Yeni Türkler Yeni Bir Şey Söylüyor...
Milyonlarca dolar ödenen lobi şirketlerine inat, öyle çabalar, gayretler, çalışmalar yapılıyor ki, ancak bu işin içindeki "isimsiz kahramanlar"ı tanıyınca olayın boyutunu anlayabiliyorsunuz.
Olay diyorum çünkü düzenledikleri iftara geçen yıl olduğu gibi bu yıl da tam bin kişi katıldı. New York senatörü ve Demokratların en kuvvetli başkan adayı Hillary Clinton ile Başbakan Erdoğan'ın samimi tavır ve üslupları, bu iftar atmosferinden fazlasıyla etkilendi. İftarı önemli kılan hususları yarın yazacağım.

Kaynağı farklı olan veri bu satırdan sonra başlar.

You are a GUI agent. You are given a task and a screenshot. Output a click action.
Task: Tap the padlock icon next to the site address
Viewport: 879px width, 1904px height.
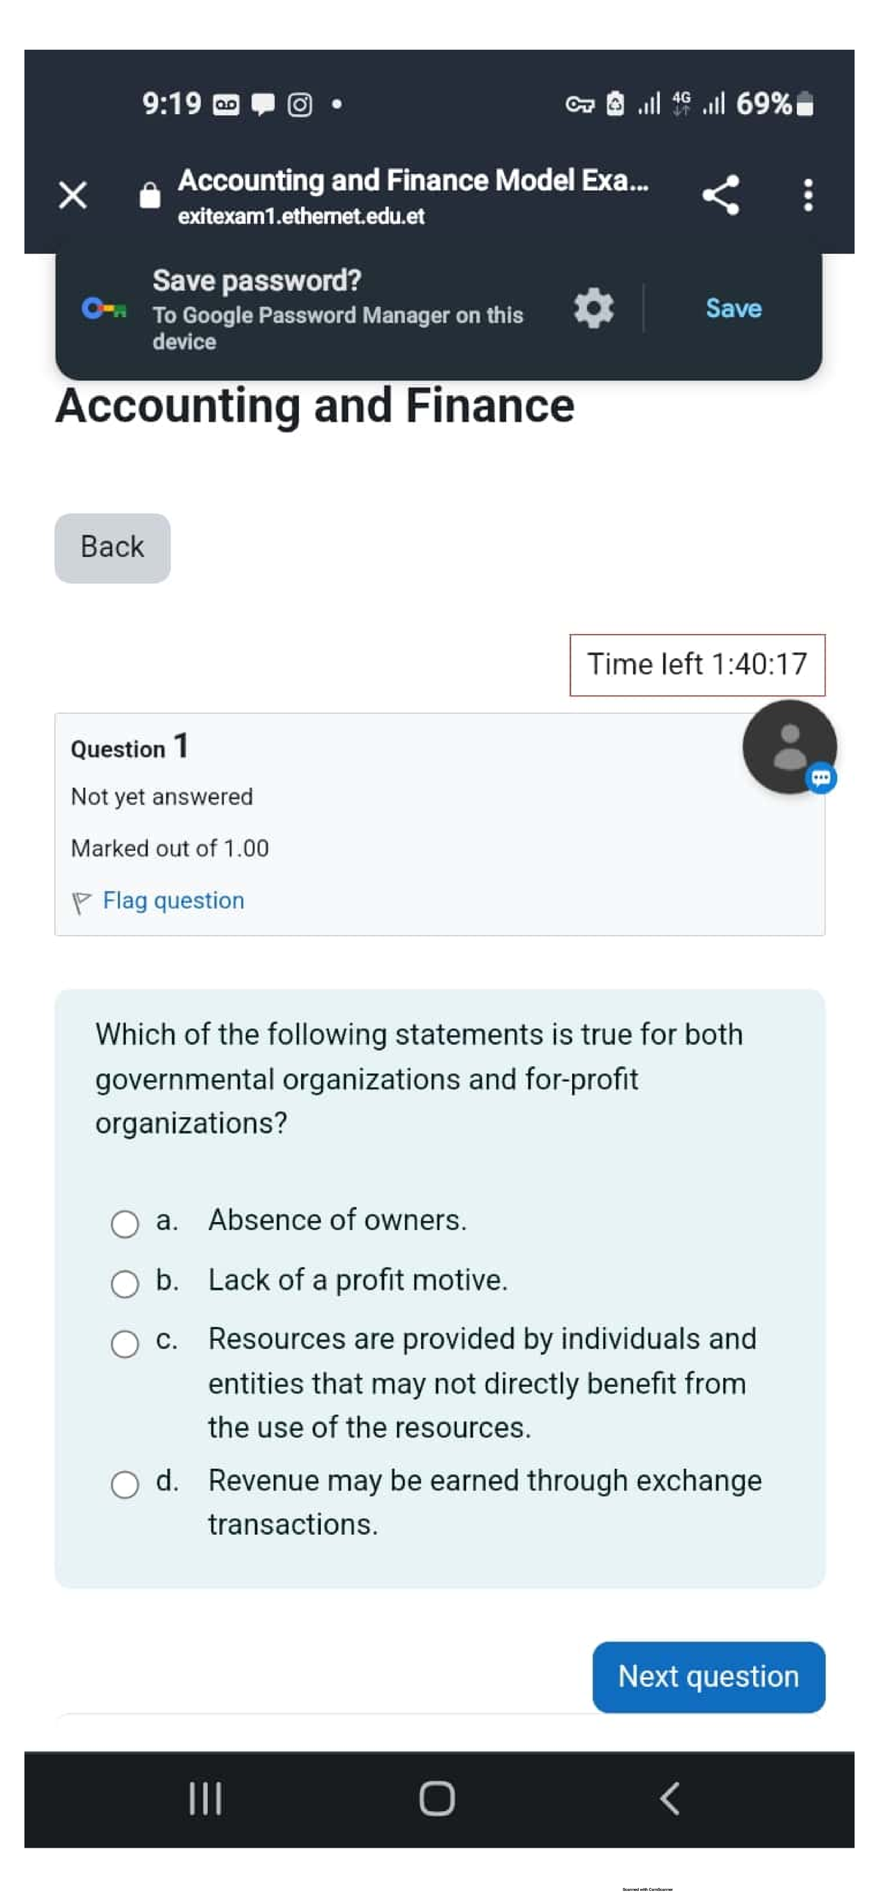click(x=149, y=194)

Asıl söylemek istediğim, ABD'nin pek çok yerinde son on yılda açılan Türk kültür ve diyalog merkezlerinin müthiş faaliyetleridir. Bu bence Amerika'nın Türkler tarafından keşfidir. Aynı zamanda Amerikalıların da Türkleri keşfidir. Küresel terörün vurduğu Amerikalılar, bu yeni Türkleri tanıyınca İslam'la ilgili önyargılarını bir çırpıda değiştiriyorlar. Columbia Üniversitesi'nden tarihçi Richard Bulliet ile tanıştım. "Amerika'yı yönetenlerin İslam'la ilgili cahiliyetleri proje üretmelerine manidir" kanaatinde. Kendisine Fethullah Gülen'in 11 Eylül'deki terör saldırısının ertesi gün yayınladığı mesajdaki "Müslüman terörist olamaz, terörist de Müslüman olamaz. Haksız yere bir insanı öldürmek bütün insanları öldürmek gibidir" sözlerini hatırlattım. "Bunlar, Amerikalıların beklediği sözlerdi" dedi. Bu yeni Türkleri tanıyan herkes, "Amerika'ya gelmekte meğer ne çok gecikmişiz" diyor.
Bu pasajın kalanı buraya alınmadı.